Wollschlager often feels like he has to compete with larger corporate farming businesses when it comes to both pricing his products and scouting for land of his own. It’s difficult to offer prices for his produce that are competitive with giant farming operations, and nearly impossible to afford expensive land that corporations can swoop in and buy easily.
That's one reason Wollschlager wants to apply for a loan offered by the U.S. Department of Agriculture. In order to qualify for the loan, applicants must have a minimum of three years of experience in running a farm. Now in his third year, Wollschlager will soon be able to turn in his paperwork, but he knows the wait won't end there. The program only loans out a certain amount of money annually, so qualified applicants are often put on a waiting list. Finding the land and getting the money to buy it could take years. Still, he is determined to make it happen.
Succession planning to save the family farm
Ptak and her husband reached out to the Washington chapter of FarmLink when they decided to put Blacksmith Ranch up for sale. "They have provided the opportunity to get the word out about our farm to a different audience," she said.
The organization offers practical tips for all levels of experience. Their website is a great resource for anyone looking to explore a career in farming, gain access to land, or ensure that their family farm remains a farm once they can no longer farm it themselves. Connecting different generations of farmers is crucial since, ideally, farming skills, knowledge, and land pass from generation to generation.
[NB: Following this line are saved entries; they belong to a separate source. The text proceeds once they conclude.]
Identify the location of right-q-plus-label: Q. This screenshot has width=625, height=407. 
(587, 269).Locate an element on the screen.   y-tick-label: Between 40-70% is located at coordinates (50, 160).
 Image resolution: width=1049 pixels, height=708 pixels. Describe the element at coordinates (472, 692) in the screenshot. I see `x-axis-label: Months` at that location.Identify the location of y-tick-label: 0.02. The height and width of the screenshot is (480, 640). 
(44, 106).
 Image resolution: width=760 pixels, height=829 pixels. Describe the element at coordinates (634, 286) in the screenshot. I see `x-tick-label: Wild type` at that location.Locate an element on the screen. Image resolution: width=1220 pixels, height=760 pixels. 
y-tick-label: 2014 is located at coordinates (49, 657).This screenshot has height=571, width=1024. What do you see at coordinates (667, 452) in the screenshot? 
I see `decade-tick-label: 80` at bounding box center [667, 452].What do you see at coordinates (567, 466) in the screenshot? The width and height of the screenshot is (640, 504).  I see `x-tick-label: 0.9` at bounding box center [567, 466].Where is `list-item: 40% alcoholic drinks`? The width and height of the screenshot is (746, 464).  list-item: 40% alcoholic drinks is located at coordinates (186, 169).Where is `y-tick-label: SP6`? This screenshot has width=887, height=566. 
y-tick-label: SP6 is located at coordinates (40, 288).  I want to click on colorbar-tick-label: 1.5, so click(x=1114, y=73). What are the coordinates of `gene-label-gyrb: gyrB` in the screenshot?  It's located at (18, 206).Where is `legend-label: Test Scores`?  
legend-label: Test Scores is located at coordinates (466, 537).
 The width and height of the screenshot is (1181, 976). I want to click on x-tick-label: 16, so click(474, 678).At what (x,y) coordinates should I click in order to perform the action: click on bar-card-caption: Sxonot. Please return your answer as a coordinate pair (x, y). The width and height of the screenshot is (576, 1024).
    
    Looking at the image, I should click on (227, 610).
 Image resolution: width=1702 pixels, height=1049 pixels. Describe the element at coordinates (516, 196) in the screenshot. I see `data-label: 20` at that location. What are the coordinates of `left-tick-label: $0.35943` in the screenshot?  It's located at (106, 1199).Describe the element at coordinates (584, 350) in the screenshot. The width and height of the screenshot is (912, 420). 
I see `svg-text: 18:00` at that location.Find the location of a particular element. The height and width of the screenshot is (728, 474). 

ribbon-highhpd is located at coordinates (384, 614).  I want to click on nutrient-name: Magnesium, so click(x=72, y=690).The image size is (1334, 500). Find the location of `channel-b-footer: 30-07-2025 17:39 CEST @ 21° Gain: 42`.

And, according to FarmLink, the most important step to creating fluidity between those generations is succession planning.
According to the guidebook, a successful succession plan does more than help farmers sell their land. Succession plans lay out a strategy for transferring land that is beneficial for both landowners and potential buyers. According to FarmLink, a successful succession plan helps to avoid unnecessary taxes, ensures financial security and peace of mind for all generations, develops the next generation's management capacity, and transfers management and ownership gradually for a smooth transition between generations.
A succession plan is a team effort. It’s a way for farm-owners and beginning farmers to plan ahead, make connections, and create relationships early on. Individual farmers need that type of intergenerational communication—especially during the next 20 years when such a large amount of farmland is on the line.
Getting young farmers onto farms should be a priority not just for farmers, but for everyone in surrounding communities who relies on their land and food.
Some of our small-scale family farms will inevitably be parceled out to larger farming corporations. Still, Ptak is hopeful that the hundred acres in rural Washington she has invested much of her life in developing can continue to thrive under new families for generations to come.